Listening to Diverse Voices

Restaurant Owner Poonam Maini on Finding Her Way to a New Life in Sarasota

The owner of Tandoor Fine Indian Cuisine worked to overcome an abusive marriage and build a thriving business, and now gives back to the needy in her native India.

By Kay Kipling June 6, 2022

This article is part of the series Listening to Diverse Voices, proudly presented by Gulf Coast Community Foundation.

Poonam Maini

Poonam Maini, 52, is well known to many in the Sarasota-Manatee area because of her restaurant, Tandoor Fine Indian Cuisine, which started on Clark Road before relocation to Cooper Creek Boulevard and will move to an expanded space nearby later this summer. But not everyone who has enjoyed a meal at her restaurant knows the back story of Maini’s life, which began in a small Indian village called Garhdiwala and saw her enter an arranged marriage while she was still in her late teens—a marriage that led to years of abuse and suffering at the hands of her husband.

Those years, and how she made it through them to the other side, are the focus of a TED Talk Maini delivered in New York a few years ago.
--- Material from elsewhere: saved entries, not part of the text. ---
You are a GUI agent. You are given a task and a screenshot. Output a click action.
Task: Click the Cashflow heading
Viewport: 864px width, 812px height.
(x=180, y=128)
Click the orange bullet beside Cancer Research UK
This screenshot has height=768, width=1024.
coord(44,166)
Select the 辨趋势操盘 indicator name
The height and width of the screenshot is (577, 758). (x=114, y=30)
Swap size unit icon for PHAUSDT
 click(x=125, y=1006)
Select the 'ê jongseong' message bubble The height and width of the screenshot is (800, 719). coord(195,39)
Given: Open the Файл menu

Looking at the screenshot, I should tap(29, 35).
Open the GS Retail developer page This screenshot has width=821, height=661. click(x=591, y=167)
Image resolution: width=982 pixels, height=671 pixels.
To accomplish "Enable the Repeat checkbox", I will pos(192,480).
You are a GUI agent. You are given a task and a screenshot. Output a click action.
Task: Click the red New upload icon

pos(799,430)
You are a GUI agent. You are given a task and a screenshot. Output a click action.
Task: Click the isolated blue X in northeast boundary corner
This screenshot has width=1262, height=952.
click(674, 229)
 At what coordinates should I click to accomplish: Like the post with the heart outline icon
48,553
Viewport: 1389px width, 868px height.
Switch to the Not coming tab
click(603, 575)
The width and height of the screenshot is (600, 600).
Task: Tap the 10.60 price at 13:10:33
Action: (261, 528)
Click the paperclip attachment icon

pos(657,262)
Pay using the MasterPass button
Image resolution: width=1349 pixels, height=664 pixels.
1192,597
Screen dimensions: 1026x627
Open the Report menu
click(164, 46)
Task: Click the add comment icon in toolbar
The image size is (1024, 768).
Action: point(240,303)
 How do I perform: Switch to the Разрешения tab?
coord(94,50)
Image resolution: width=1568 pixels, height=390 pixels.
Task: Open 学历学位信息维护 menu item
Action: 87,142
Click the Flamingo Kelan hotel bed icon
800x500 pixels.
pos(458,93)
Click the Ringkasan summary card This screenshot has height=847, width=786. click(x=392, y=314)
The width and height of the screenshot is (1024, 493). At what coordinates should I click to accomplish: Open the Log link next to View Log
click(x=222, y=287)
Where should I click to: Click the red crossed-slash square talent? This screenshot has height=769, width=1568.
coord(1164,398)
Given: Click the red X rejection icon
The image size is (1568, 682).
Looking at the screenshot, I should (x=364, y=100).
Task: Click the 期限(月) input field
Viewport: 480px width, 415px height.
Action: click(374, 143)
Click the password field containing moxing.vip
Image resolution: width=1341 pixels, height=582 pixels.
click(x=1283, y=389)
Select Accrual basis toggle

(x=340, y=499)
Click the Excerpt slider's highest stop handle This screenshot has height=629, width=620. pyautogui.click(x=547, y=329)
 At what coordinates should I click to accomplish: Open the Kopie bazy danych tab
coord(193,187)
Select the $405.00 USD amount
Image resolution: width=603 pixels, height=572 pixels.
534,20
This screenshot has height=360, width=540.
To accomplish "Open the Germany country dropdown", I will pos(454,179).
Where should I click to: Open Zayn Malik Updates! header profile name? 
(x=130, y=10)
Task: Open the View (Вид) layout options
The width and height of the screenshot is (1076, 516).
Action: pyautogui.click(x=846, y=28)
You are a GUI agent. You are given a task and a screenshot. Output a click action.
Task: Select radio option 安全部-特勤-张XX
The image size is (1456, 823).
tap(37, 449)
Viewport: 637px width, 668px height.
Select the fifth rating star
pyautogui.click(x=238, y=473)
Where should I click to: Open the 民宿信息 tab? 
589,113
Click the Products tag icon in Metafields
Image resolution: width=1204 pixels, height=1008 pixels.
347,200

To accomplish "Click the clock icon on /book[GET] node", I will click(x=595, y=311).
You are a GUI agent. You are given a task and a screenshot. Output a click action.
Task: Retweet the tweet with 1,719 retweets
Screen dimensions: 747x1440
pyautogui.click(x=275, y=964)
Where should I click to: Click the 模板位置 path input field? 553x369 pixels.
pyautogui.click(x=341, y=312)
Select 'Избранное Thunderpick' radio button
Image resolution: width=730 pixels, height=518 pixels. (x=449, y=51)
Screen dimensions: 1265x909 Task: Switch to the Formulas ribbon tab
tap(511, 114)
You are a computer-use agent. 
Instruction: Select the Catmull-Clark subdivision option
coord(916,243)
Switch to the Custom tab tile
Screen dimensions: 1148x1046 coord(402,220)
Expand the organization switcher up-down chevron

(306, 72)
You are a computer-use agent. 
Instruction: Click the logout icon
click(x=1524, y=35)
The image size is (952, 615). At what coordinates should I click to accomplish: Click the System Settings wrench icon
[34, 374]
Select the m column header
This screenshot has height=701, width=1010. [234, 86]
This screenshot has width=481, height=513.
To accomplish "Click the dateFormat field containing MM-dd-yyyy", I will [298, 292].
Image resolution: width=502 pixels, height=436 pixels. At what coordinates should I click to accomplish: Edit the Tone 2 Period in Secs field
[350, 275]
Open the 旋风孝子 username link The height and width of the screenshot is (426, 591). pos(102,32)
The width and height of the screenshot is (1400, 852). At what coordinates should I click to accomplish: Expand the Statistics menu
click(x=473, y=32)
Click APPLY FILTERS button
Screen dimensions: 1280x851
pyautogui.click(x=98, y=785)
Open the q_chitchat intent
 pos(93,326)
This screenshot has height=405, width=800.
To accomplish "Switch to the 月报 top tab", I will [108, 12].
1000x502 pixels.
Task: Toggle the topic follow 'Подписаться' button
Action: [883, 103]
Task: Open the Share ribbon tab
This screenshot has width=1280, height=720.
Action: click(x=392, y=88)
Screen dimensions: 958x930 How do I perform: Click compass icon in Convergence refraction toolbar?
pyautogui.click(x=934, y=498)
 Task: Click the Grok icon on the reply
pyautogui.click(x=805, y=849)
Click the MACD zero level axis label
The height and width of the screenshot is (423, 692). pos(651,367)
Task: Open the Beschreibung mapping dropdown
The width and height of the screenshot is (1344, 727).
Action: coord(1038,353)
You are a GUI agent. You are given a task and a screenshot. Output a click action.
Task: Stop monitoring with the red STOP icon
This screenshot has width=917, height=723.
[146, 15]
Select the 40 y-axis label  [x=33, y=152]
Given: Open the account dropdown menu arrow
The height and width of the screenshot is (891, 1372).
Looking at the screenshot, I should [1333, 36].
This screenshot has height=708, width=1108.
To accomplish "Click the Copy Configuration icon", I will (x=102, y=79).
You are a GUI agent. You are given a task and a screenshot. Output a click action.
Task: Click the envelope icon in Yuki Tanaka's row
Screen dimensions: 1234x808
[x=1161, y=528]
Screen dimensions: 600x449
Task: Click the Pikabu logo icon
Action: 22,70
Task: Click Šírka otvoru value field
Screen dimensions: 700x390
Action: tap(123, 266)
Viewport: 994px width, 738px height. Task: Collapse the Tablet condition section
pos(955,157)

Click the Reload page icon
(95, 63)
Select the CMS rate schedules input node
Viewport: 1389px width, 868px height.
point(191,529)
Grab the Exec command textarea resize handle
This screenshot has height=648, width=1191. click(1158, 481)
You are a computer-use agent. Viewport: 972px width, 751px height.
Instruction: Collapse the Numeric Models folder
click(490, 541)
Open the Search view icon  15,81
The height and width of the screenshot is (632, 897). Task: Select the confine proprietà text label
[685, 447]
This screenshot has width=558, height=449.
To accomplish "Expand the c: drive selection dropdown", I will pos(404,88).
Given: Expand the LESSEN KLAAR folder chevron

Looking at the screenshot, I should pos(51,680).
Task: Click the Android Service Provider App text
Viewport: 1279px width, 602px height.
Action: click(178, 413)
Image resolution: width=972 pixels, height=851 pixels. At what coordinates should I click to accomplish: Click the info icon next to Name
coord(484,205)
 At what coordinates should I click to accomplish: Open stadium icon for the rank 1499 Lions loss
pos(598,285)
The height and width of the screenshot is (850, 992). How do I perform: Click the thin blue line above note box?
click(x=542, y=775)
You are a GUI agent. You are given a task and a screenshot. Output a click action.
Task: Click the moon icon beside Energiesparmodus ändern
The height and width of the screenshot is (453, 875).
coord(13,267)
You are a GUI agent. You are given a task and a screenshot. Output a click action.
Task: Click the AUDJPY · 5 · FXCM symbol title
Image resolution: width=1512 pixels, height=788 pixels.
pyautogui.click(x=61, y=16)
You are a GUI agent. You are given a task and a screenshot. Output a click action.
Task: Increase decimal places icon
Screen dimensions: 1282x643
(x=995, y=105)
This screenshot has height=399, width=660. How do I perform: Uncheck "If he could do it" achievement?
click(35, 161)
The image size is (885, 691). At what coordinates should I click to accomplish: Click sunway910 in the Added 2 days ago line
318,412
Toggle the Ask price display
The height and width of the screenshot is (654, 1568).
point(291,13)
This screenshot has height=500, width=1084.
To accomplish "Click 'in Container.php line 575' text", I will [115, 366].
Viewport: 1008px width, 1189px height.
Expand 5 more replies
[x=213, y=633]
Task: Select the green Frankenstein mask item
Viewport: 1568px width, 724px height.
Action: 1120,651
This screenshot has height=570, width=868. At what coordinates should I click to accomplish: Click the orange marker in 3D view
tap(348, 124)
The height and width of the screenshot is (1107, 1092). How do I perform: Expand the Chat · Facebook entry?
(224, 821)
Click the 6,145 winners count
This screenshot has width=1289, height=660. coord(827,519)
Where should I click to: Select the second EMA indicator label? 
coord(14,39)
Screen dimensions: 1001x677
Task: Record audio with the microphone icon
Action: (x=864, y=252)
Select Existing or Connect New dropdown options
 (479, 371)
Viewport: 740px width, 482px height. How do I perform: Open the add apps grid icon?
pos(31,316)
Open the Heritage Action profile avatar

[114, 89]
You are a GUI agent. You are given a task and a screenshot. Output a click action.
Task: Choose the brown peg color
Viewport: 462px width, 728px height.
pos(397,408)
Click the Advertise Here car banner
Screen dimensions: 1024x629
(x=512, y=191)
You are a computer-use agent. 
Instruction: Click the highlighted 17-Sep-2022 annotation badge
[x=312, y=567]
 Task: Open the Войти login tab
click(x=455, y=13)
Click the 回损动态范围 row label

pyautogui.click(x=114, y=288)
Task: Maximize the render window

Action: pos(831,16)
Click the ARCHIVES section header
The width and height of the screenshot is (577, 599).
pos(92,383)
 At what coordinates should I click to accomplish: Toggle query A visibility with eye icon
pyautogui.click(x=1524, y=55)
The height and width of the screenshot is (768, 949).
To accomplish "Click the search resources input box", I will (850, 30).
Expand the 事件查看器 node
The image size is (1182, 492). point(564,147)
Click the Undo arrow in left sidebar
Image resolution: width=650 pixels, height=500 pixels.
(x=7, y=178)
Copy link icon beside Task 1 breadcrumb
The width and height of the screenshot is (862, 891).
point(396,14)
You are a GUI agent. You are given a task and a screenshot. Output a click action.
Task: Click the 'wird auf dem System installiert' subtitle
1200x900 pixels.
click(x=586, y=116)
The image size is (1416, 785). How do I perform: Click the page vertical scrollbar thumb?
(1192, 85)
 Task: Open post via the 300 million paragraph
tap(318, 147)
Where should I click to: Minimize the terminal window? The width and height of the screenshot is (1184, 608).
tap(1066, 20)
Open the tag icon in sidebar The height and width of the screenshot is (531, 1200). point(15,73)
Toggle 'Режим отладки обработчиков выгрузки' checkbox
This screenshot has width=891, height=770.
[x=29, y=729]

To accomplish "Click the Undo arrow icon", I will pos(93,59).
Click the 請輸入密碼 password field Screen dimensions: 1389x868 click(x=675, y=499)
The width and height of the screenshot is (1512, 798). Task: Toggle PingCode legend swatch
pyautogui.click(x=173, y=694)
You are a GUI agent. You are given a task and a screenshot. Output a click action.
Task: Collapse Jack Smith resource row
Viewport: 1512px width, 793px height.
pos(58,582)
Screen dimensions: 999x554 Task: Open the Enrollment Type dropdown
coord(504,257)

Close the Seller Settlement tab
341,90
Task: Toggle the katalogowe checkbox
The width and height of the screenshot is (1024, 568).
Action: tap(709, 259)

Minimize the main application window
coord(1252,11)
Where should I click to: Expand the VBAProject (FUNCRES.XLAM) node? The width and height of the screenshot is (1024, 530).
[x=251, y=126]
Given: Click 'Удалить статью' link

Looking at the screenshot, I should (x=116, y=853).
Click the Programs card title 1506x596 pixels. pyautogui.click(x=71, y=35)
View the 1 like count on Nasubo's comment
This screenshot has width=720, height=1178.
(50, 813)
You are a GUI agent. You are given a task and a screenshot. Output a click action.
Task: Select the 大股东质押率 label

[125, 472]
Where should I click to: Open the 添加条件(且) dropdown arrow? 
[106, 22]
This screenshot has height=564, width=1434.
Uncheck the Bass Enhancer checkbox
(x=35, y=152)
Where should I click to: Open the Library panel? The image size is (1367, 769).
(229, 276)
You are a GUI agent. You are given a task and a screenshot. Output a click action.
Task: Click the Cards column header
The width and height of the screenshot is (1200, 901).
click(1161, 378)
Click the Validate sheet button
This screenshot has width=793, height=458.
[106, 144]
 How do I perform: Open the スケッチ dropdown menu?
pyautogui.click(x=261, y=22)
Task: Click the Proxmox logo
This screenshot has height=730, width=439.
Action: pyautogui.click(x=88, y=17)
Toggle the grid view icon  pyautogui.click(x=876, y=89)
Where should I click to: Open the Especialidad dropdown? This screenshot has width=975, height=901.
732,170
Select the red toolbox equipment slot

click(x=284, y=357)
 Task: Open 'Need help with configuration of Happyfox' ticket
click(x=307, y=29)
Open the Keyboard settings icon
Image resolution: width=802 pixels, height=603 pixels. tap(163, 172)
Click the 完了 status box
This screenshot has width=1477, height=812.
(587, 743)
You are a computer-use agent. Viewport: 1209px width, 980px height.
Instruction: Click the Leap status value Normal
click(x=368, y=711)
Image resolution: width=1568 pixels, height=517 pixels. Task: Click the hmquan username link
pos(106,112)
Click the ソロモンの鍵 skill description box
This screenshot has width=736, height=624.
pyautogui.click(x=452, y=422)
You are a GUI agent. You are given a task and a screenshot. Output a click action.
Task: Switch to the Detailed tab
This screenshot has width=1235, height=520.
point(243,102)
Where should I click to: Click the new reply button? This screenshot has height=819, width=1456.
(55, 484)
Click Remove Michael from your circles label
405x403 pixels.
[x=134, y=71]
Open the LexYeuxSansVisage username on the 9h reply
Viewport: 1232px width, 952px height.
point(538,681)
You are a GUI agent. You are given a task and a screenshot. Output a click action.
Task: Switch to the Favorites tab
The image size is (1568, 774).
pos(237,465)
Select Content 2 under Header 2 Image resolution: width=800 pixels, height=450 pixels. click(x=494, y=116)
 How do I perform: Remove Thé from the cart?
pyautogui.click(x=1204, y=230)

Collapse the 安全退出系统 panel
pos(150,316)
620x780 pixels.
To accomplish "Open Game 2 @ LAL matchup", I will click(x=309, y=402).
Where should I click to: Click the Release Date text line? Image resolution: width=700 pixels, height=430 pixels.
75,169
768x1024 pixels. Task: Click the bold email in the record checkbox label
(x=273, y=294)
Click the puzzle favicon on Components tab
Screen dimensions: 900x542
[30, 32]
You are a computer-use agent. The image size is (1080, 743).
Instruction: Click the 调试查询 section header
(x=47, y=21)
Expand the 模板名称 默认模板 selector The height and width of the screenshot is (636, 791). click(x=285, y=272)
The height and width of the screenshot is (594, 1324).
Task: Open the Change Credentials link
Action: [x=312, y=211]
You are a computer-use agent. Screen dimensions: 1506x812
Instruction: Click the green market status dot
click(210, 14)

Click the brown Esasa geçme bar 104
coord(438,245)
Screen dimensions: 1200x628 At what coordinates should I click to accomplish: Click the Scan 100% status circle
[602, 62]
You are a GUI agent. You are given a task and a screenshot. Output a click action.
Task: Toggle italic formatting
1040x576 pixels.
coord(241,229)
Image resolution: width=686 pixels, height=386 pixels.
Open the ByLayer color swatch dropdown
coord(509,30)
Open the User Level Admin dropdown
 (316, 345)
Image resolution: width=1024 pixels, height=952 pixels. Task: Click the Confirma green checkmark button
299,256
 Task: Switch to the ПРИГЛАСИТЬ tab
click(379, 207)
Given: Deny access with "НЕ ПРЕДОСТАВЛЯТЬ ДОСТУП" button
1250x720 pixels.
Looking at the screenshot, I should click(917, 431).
She credits her family members, especially her three grown children; her loyal clientele; and Guruji Ka Ashram, a guru believed by followers to be the modern-day incarnation of Lord Shiva, with helping her find a way through the darkness of abuse and depression to the success she enjoys today.

But Maini has not been content to succeed only for herself and her family. With the founding of her nonprofit Share Care Global six years ago, she has also been able to improve the lives of the poor, especially women and children, back in her home village in India. The organization supplies healthy meals and opportunities for education, including through a women’s entrepreneurship program that teaches young women to sew and make their own living. We asked her about her journey.

Tell us about how you came to be married at such a young age.

“I was born and raised in a very traditional family, and my father, a self-made man who worked day and night to make a comfortable life, was very strict. One day, out of the blue, he came to my college and took me on his motorcycle. My professors came and told him not to take me out of school, saying, ‘She’s a bright girl.’ But my father had given his word to the parents [of my future husband] and my life changed 180 degrees. Soon, the parents came to see me, [and their son] came home from the United States to marry me, and when he went back, I was living with his parents and had my first child, at 18.”

When did you first come to the United States?

“In 1989, to Los Angeles. Life was very challenging. I had an 11-month-old, and eventually two more children. But I never got the respect of a wife. And I didn’t know how I would get out. My kids were growing up and didn’t have the freedom they should have in America. You can’t behave like a small-town Indian here.

“Eventually, we moved to Sarasota, then to Orlando, then back here. I started praying, ‘God, please get me out. I can’t do it anymore.’ My husband would beat me for things like not cooking for his brother at 11 o’clock at night, or he would push and hit me if I refused sex. I don’t want to come off like a victim, but I was afraid.

"Finally, my 16-year-old daughter said to me, ‘Mom, you don’t have to live this life.’ I called my mother and told her I was going to divorce him. I went to a lawyer, and my mom came to protect me. My husband was shocked to see her here, but I got my freedom. He took all the money from our accounts, sold our businesses, including three gas stations. I was left with the house, with a mortgage, and the small restaurant on Clark Road. It became all we had. My kids and I worked seven days a week. We were the servers, the hosts, everything. Nothing was easy, and I had to prove myself. But he gave me my kids, and that’s a blessing.”

Are they what kept you going?

“Yes, and my parents, my friends and my belief in a higher power.

“In 2013, we had to leave the 40-seat restaurant when the lease ended. A friend told me about a restaurant that had closed off University Parkway, and when I went to see it, it all worked out. It was a miracle. People followed me there, and the business tripled. I was able to get comfortable, bought a new house, had nice cars and education for my kids.

“But I felt hollow. I asked, ‘What is the purpose of my life now?’ That’s when the charity [that became Share Care Global] happened. I wanted to do something for people back home, who don’t get a chance. I wanted to fund a food shelter. My brother back in India gave me the land for it. And in the first year, 2017, we began serving people two meals a day, no questions asked. Ten percent of the income from the restaurant goes to the charity, which is why I say it’s not just me doing this. It’s Tandoor, and our customers. This community has supported me so much. I don’t have words enough.

“We added the women’s entrepreneurship program so that young women could learn to sew, to support themselves. And last year, in my village, we started a free ambulance service. Before, people could die before they could get to the hospital."

What’s next?

“Now, I want to open a charitable hospital and an orphanage school there in my village. That’s the dream.

“Charity is the most important thing to do. When I’m not here anymore, I hope someone will say, ‘She changed my life when I needed her.’ I want to become a better version of myself every day.”